┌────────
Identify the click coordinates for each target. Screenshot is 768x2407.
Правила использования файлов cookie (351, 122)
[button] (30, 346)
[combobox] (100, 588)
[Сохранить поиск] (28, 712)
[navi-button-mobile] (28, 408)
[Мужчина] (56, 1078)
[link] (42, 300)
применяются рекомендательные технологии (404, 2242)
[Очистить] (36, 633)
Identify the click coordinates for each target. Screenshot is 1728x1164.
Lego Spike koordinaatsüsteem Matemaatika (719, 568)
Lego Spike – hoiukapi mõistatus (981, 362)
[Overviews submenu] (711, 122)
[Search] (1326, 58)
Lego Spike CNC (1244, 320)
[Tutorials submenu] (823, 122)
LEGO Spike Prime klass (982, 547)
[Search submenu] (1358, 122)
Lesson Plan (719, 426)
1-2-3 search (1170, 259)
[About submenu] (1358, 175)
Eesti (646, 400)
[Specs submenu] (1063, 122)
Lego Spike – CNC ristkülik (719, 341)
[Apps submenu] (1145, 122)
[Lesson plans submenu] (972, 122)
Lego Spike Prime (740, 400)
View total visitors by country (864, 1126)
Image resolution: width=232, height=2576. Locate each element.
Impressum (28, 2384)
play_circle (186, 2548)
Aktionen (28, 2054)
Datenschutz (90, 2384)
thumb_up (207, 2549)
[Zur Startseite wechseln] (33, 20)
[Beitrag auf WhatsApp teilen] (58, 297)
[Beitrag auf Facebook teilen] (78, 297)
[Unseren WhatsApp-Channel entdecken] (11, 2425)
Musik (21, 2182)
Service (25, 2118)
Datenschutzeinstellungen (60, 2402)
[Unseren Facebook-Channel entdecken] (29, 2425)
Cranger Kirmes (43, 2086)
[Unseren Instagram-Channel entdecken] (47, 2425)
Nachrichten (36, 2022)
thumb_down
└────────
- **Exercise instructions**
The lines to extract from the data above begin with the line containing "Datenschutz (90, 2384)" and end with the line containing "[Unseren Facebook-Channel entdecken]". Extract them exactly, including both.

- **Reply**
Datenschutz (90, 2384)
thumb_up (207, 2549)
[Zur Startseite wechseln] (33, 20)
[Beitrag auf WhatsApp teilen] (58, 297)
[Beitrag auf Facebook teilen] (78, 297)
[Unseren WhatsApp-Channel entdecken] (11, 2425)
Musik (21, 2182)
Service (25, 2118)
Datenschutzeinstellungen (60, 2402)
[Unseren Facebook-Channel entdecken] (29, 2425)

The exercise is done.